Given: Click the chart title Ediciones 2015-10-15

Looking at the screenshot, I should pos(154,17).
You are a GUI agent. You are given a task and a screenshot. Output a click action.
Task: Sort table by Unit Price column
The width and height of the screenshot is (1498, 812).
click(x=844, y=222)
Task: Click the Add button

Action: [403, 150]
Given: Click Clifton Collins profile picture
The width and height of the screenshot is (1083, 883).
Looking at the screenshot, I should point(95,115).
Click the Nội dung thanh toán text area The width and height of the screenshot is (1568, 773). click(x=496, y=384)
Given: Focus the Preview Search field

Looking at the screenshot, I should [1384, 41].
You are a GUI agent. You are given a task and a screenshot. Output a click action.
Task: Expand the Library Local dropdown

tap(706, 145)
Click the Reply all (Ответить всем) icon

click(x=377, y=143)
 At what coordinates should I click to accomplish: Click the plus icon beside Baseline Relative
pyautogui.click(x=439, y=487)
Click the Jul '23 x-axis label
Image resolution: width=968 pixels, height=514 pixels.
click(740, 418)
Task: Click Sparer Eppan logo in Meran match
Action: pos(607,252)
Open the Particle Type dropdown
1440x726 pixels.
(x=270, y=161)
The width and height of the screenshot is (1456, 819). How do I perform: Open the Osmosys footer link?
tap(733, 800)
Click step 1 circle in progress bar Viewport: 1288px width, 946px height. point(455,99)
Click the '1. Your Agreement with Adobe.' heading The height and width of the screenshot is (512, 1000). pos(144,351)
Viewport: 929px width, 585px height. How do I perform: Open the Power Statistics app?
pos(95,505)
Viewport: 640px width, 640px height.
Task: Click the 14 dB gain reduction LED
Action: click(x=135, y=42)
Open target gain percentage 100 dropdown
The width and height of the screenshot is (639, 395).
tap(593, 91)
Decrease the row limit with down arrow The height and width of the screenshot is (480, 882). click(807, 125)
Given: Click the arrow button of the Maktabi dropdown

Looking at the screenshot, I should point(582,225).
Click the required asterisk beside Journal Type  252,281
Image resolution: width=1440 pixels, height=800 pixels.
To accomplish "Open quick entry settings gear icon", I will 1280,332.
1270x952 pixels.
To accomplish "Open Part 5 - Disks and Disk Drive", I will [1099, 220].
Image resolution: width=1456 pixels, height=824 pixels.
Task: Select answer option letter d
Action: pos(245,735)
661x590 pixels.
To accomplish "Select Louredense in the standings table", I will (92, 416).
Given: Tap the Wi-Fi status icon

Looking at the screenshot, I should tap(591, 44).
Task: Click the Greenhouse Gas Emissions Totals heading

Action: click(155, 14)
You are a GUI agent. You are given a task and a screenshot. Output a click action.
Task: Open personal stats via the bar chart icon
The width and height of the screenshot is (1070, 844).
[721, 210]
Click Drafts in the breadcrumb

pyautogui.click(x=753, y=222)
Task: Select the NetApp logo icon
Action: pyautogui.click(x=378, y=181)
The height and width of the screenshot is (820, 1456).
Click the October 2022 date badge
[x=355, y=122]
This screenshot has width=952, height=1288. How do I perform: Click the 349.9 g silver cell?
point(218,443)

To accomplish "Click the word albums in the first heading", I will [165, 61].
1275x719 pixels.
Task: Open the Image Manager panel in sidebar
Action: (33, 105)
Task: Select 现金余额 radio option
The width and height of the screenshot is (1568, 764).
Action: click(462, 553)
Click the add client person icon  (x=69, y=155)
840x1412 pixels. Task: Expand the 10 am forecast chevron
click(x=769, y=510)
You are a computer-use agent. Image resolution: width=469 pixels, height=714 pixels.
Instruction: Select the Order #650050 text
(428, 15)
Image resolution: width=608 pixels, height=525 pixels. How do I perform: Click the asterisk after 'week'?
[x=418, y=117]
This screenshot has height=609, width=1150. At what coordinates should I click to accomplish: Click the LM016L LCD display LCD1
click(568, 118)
+++
## YOUR OBJECTIVE:
The whole block of entries above should be repeated exactly.

## RESULT:
Given: Click the chart title Ediciones 2015-10-15

Looking at the screenshot, I should pos(154,17).
You are a GUI agent. You are given a task and a screenshot. Output a click action.
Task: Sort table by Unit Price column
The width and height of the screenshot is (1498, 812).
click(x=844, y=222)
Task: Click the Add button

Action: [403, 150]
Given: Click Clifton Collins profile picture
The width and height of the screenshot is (1083, 883).
Looking at the screenshot, I should point(95,115).
Click the Nội dung thanh toán text area The width and height of the screenshot is (1568, 773). click(x=496, y=384)
Given: Focus the Preview Search field

Looking at the screenshot, I should [1384, 41].
You are a GUI agent. You are given a task and a screenshot. Output a click action.
Task: Expand the Library Local dropdown

tap(706, 145)
Click the Reply all (Ответить всем) icon

click(x=377, y=143)
 At what coordinates should I click to accomplish: Click the plus icon beside Baseline Relative
pyautogui.click(x=439, y=487)
Click the Jul '23 x-axis label
Image resolution: width=968 pixels, height=514 pixels.
click(740, 418)
Task: Click Sparer Eppan logo in Meran match
Action: pos(607,252)
Open the Particle Type dropdown
1440x726 pixels.
(x=270, y=161)
The width and height of the screenshot is (1456, 819). How do I perform: Open the Osmosys footer link?
tap(733, 800)
Click step 1 circle in progress bar Viewport: 1288px width, 946px height. point(455,99)
Click the '1. Your Agreement with Adobe.' heading The height and width of the screenshot is (512, 1000). pos(144,351)
Viewport: 929px width, 585px height. How do I perform: Open the Power Statistics app?
pos(95,505)
Viewport: 640px width, 640px height.
Task: Click the 14 dB gain reduction LED
Action: click(x=135, y=42)
Open target gain percentage 100 dropdown
The width and height of the screenshot is (639, 395).
tap(593, 91)
Decrease the row limit with down arrow The height and width of the screenshot is (480, 882). click(807, 125)
Given: Click the arrow button of the Maktabi dropdown

Looking at the screenshot, I should point(582,225).
Click the required asterisk beside Journal Type  252,281
Image resolution: width=1440 pixels, height=800 pixels.
To accomplish "Open quick entry settings gear icon", I will 1280,332.
1270x952 pixels.
To accomplish "Open Part 5 - Disks and Disk Drive", I will [1099, 220].
Image resolution: width=1456 pixels, height=824 pixels.
Task: Select answer option letter d
Action: pos(245,735)
661x590 pixels.
To accomplish "Select Louredense in the standings table", I will (92, 416).
Given: Tap the Wi-Fi status icon

Looking at the screenshot, I should tap(591, 44).
Task: Click the Greenhouse Gas Emissions Totals heading

Action: click(155, 14)
You are a GUI agent. You are given a task and a screenshot. Output a click action.
Task: Open personal stats via the bar chart icon
The width and height of the screenshot is (1070, 844).
[721, 210]
Click Drafts in the breadcrumb

pyautogui.click(x=753, y=222)
Task: Select the NetApp logo icon
Action: pyautogui.click(x=378, y=181)
The height and width of the screenshot is (820, 1456).
Click the October 2022 date badge
[x=355, y=122]
This screenshot has width=952, height=1288. How do I perform: Click the 349.9 g silver cell?
point(218,443)

To accomplish "Click the word albums in the first heading", I will [165, 61].
1275x719 pixels.
Task: Open the Image Manager panel in sidebar
Action: (33, 105)
Task: Select 现金余额 radio option
The width and height of the screenshot is (1568, 764).
Action: click(462, 553)
Click the add client person icon  (x=69, y=155)
840x1412 pixels. Task: Expand the 10 am forecast chevron
click(x=769, y=510)
You are a computer-use agent. Image resolution: width=469 pixels, height=714 pixels.
Instruction: Select the Order #650050 text
(428, 15)
Image resolution: width=608 pixels, height=525 pixels. How do I perform: Click the asterisk after 'week'?
[x=418, y=117]
This screenshot has height=609, width=1150. At what coordinates should I click to accomplish: Click the LM016L LCD display LCD1
click(568, 118)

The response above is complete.